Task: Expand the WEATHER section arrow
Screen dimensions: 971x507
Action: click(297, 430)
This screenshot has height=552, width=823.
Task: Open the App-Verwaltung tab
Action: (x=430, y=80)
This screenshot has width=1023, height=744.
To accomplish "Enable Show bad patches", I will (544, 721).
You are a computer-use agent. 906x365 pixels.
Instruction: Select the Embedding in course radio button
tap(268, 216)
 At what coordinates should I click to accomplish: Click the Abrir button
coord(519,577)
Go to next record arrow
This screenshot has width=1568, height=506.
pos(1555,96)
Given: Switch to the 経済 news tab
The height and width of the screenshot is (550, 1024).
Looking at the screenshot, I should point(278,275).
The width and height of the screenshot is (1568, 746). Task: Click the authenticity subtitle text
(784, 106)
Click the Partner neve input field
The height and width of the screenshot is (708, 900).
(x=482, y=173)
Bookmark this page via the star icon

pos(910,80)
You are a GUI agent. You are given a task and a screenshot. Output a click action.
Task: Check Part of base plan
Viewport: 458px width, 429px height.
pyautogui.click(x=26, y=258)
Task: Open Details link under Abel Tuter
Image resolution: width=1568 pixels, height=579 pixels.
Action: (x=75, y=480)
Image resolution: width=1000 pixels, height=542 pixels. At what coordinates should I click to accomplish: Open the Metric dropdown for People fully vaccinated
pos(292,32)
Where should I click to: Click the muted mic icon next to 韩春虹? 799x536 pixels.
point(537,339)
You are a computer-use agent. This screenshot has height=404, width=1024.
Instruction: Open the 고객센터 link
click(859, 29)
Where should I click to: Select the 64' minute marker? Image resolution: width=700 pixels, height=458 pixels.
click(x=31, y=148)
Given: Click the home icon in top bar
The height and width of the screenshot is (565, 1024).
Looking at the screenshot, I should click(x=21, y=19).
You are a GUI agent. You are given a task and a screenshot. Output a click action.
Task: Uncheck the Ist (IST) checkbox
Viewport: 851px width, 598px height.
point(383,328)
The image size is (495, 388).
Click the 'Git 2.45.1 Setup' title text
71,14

◆ What the exercise asks ◆
The line with "Viewport: 851px width, 598px height." marks where to start. Transcribe from there through the final line of the records, exactly and with nothing added.

◆ Answer for the task ◆
Viewport: 851px width, 598px height.
point(383,328)
The image size is (495, 388).
Click the 'Git 2.45.1 Setup' title text
71,14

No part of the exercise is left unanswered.